The job also requires an almost obsessive level of attention to detail. When McGovern plans trips for her clients, she doesn’t just do research online—she flies to the destination and stays in all of the luxury hotels in the area. That way, she can tell her clients which hotel had employees walking around handing out damp towels every 15 minutes, and which rooms had the shortest walk to the pool. Dove keeps a confidential file on all of his clients, marking down which hotel rooms his clients liked and what items to tell the staff to have ready in the room before their arrival.
Unsurprisingly, the work is often stressful, and the clients highly demanding. (“I was told by one of these guys, ‘If you tell me no, I want it 10 times more,’” Dove said.) Lifestyle managers are often expected to be available at all hours, to suit any need. McGovern said she was once fired by a client because the woman didn’t like her handwriting. She had to drop a different client who yelled at her because she couldn’t get them to Italy in the middle of the pandemic. “I have to laugh at it,” McGovern said. “Their sense of reality is a little skewed.”
But most lifestyle managers will tell you that, regardless of some less-than-sympathetic customers, they love their work. There are perks—Dove said he’s been treated by some of the best doctors in the world when he’s sick, courtesy of his clients—along with the satisfaction of delivering something hard-to-get to a happy customer.
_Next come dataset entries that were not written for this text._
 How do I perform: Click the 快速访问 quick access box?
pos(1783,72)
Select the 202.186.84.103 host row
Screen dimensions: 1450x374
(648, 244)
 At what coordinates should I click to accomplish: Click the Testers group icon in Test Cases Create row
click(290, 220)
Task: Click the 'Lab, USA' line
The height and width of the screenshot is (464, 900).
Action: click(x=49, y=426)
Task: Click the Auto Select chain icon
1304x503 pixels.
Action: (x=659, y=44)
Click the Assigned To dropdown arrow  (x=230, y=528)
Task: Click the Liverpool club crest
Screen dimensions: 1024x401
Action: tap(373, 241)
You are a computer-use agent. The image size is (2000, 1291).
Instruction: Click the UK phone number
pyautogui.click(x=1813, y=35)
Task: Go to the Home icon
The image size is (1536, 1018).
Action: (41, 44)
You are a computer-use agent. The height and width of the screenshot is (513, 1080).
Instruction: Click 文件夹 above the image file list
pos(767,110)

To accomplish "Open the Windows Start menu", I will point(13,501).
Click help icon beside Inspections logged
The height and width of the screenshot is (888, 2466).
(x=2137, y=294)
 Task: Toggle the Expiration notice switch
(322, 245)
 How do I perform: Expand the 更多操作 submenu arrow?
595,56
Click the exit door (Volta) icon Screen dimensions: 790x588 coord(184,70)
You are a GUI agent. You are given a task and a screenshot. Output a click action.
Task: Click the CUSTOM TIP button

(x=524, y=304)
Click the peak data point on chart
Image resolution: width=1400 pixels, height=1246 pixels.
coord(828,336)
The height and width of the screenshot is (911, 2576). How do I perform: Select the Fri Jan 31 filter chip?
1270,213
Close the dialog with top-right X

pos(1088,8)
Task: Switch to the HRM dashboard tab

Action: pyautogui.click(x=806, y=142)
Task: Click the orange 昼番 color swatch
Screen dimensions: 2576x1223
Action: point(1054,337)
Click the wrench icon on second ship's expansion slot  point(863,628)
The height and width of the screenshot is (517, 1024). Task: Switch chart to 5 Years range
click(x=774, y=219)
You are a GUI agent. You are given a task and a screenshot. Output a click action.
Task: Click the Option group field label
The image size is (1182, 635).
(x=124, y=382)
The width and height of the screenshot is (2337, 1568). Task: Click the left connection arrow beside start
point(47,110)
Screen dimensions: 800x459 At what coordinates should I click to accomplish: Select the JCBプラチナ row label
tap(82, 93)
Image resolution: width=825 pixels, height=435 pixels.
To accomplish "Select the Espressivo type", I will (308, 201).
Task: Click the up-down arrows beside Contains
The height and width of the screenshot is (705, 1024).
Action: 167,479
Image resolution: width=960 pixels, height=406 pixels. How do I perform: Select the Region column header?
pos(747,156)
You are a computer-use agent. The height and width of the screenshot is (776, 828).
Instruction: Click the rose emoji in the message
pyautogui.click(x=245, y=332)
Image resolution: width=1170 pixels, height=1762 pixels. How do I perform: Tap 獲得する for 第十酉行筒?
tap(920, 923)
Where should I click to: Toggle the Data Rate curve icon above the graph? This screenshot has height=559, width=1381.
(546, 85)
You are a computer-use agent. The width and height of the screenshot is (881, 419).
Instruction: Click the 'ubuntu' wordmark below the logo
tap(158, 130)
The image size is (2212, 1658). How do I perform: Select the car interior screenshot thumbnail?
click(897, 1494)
“I think somebody either loves this work or they hate it, because it is definitely not mundane,” St. Clair said. “But for the most part it allows you to be creative and think outside the box.”
Plus, sometimes it’s just interesting to see how the other half lives.
“It’s so nice to be able to dream and see how you can travel if you have no budget,” she added. “The way that some people live, it’s really fun.”